Cafeína 06/06/2023
Um turbilhão sobre tragédia e resistência
Um livro complicadíssimo, sem dúvidas, mas, em parte, quem sabe, justamente por isso, um livro muitíssimo especial, para mim, acima de tudo, pelo poder aqui empregado pela escrita, afinal, muitos reduziram a trama disso meramente a simplicidade do declínio de uma família aristocrática do sul dos EUA no início do século, alí por volta dos anos 20, o que por si só já renderia uma história e tanto, ao meu ver, mas o carro chefe aqui mesmo é a maneira como essa história é contada. Começando de uma vez justamente pelo fator que implica a grande dificuldade em lê-lo, a escolha de deixar mais de metade da história nas mãos de um neurodivergente e outro no mínimo perturbado, o que tornou essa parte quase que ininteligível, pela maneira como o tempo flui sem aviso, as vezes mais de uma vez no mesmo parágrafo, sem contar nos fluxos de consciência, dos quais se abusa até a exaustão. O que há por trás dessa leitura maçante, ao menos o que eu encontrei, foi uma das mais expressivas representações das angústias humanas. Afinal, angústia por quê? O Falkner parece interessado em representar de todas as formas a tragédias inerentes às nossas vidas, quer seja pela marcha incessante do tempo, esmagando qualquer tentativa que atribuir significado às coisa, bem como pelo vazio de propósito no qual nos afundamos incansavelmente; isso tudo enquanto somos bombardeados incessantemente pela inevitabilidade das mudanças, de uma sociedade que escraviza a um estrato, de uma família decadente se agarrando a desesperada a uma sombra do que já foi, ou de valores inflexíveis, que o asfixia. É quase como se tudo na história girasse em torno da ideia de declínio, desde a inteligibilidade do texto, por assim dizer, indo do turbilhão do mais caótico turbilhão de sensações e pensamentos a um texto mais limpo partido de uma terceira pessoa, mas onde mais se percebe essa natureza decadente, facilmente, é na história dessa família. Eu não tenho propriedade para ver a relação histórica, mas mais do que um paralelo para qualquer uma das poderosas ex-escravocratas do sul, o declínio e queda dos Compson é uma representação de todo um estilo de vida, de um conjunto de ideias, já moribundos no início do século e que se vai tardiamente.

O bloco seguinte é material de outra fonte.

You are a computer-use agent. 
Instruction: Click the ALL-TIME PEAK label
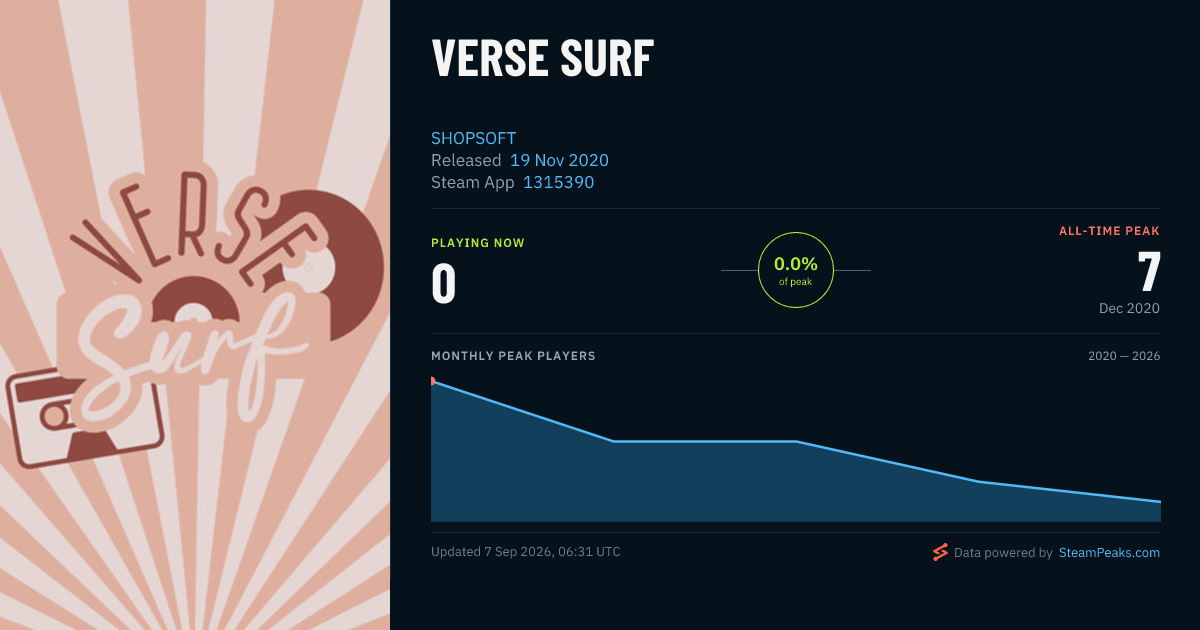point(1110,231)
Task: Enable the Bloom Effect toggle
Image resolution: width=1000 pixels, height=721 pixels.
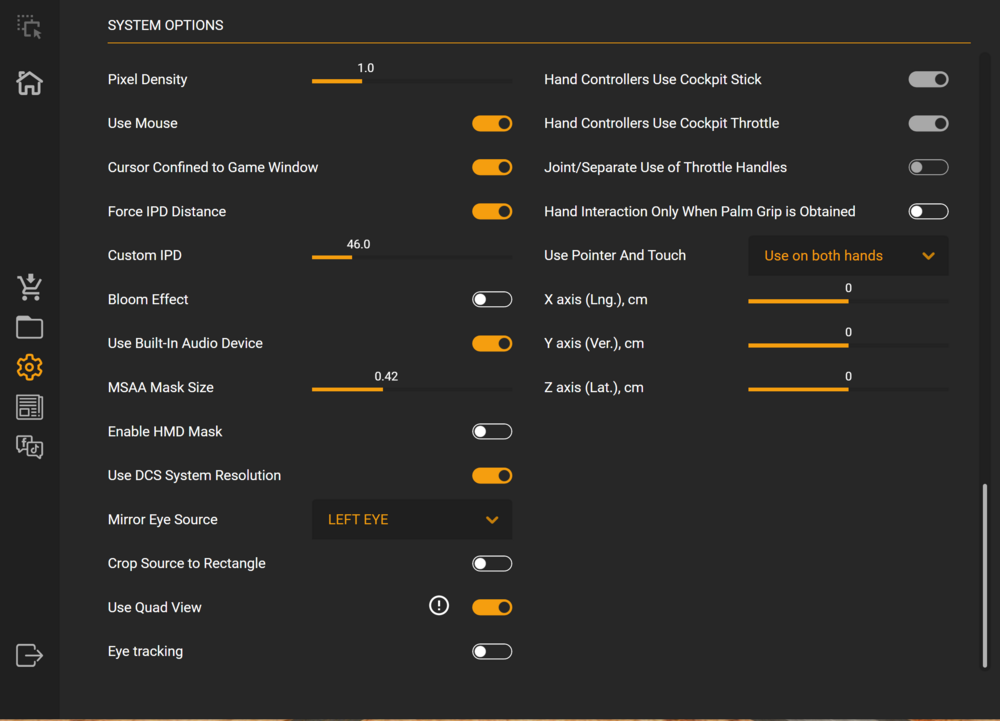Action: coord(492,299)
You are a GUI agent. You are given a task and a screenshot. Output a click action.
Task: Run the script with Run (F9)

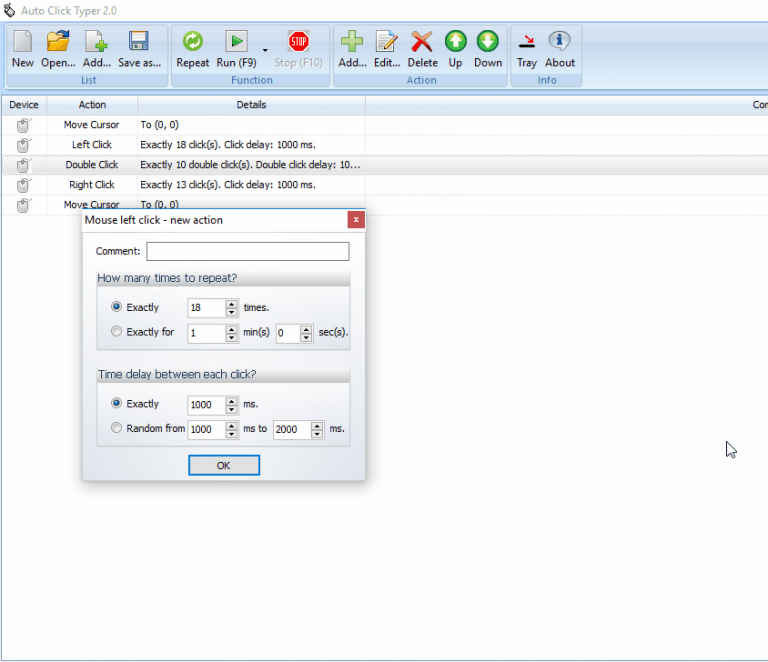tap(236, 47)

Depois de toda essa tragédia e sofrimento, o som e a fúria é uma história sobre esperança, mais precisamente sobre encontrar uma esperança no caos. Eu resumiria tudo às últimas palavras do autor; depois do fim da família protagonista, temos um breve relato sobre os seus servos, e então, o autor se vira a eles e declara ?eles resistem?.